Lost Parish, New Orleans, Louisiana

The men hung from chains.

Gabriel Gonzales turned his blindfolded head and spit blood from his mouth. His lips were swollen and his teeth loose from where the Zetas gunmen had smashed a rifle butt into his face. His nose had been broken, so the act of spitting left him breathless. He quickly sucked in air, trying not to choke on blood. The air was stale and tinged with the harsh chemical smell of spilled oil.

His arms screamed in their sockets, and Gonzales pushed his toes against the concrete floor beneath his feet to give them some relief. Around him he heard the moans and shuffling of the two other men hanging next to him. He didn’t know who they were, as they had already been bound and blindfolded in the back of the Lincoln Navigator SUV when he’d been picked up.

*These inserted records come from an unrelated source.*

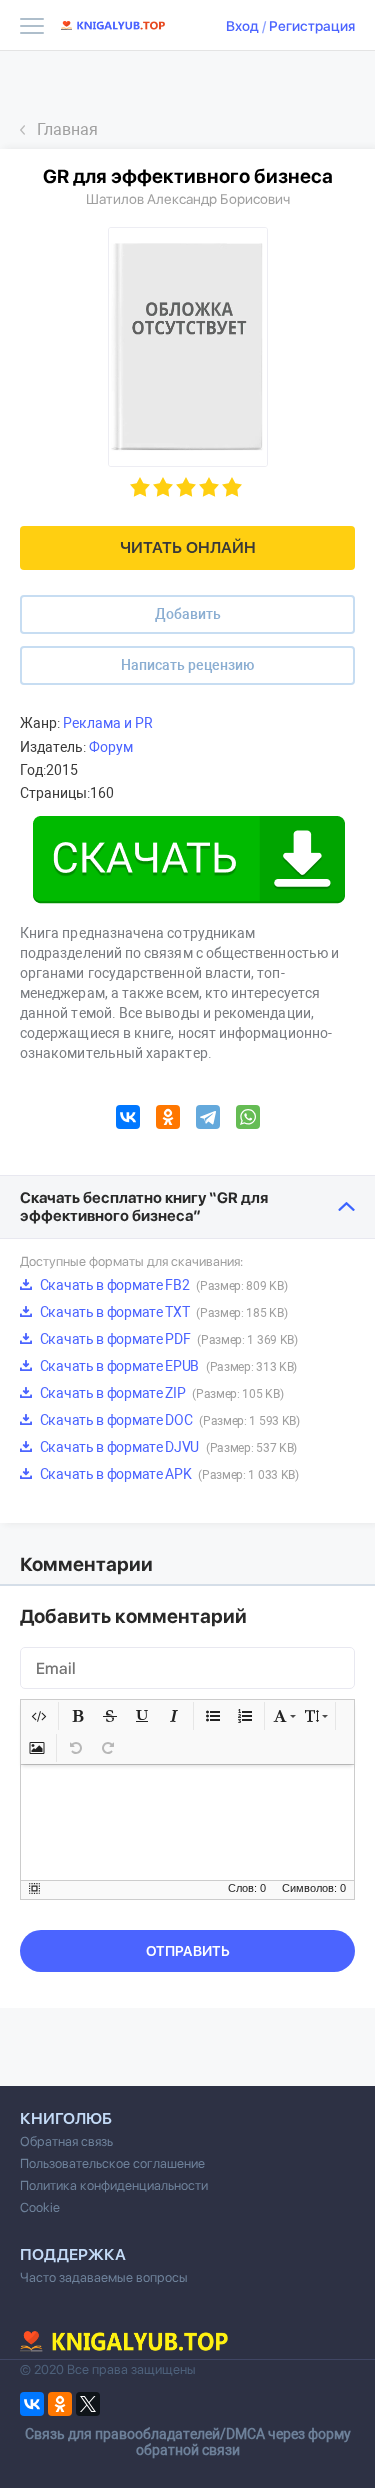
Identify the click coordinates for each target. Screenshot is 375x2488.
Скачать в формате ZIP (160, 1393)
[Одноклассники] (168, 1120)
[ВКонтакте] (128, 1120)
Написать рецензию (187, 665)
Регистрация (312, 26)
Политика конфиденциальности (114, 2185)
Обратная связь (66, 2141)
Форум (111, 747)
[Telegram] (208, 1120)
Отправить (188, 1951)
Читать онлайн (188, 547)
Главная (67, 129)
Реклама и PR (108, 723)
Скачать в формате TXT (162, 1312)
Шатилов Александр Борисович (188, 199)
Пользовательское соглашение (112, 2163)
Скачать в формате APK (168, 1474)
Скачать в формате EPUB (167, 1366)
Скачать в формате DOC (168, 1420)
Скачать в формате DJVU (167, 1447)
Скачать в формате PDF (167, 1339)
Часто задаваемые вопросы (104, 2277)
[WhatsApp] (248, 1120)
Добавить (188, 614)
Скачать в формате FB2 (162, 1285)
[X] (88, 2404)
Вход (242, 26)
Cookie (40, 2207)
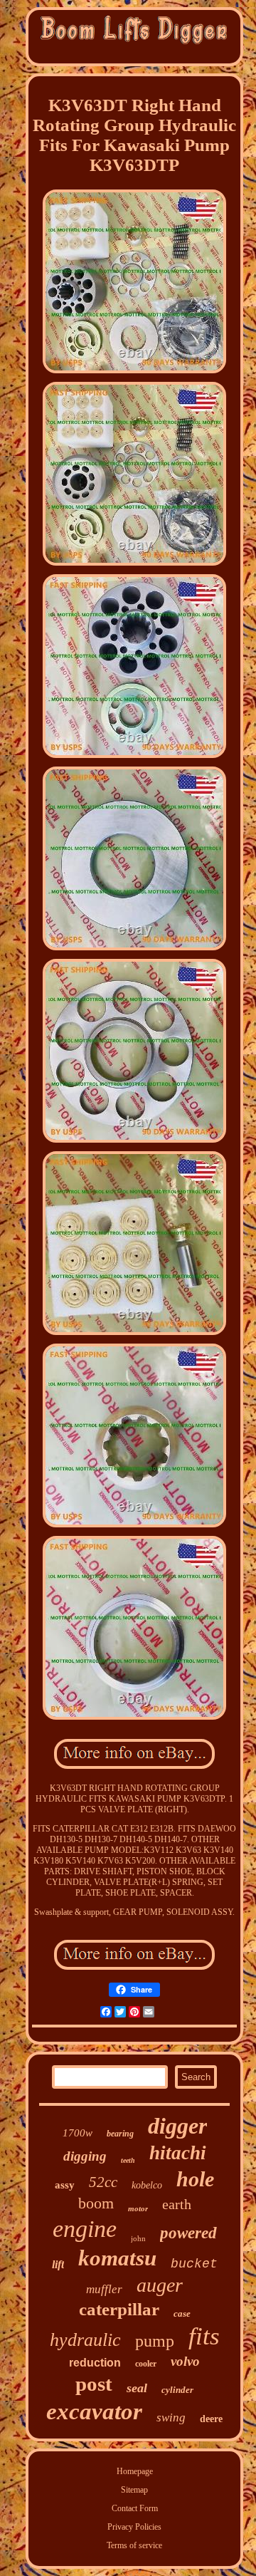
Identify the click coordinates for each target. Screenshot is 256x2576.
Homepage (135, 2471)
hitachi (177, 2153)
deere (211, 2419)
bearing (120, 2134)
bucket (194, 2264)
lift (58, 2264)
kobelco (147, 2185)
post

Let them have gotten my call, he prayed silently.

The sound of vibrating corrugated metal reached him as a door slammed. The noise echoed in hollow tones and Gonzales realized he had to be inside a large structure, such as an abandoned factory or, more probably, an empty warehouse. He heard the sounds of boot soles striking the floor as a group of men muttering low in Spanish moved closer.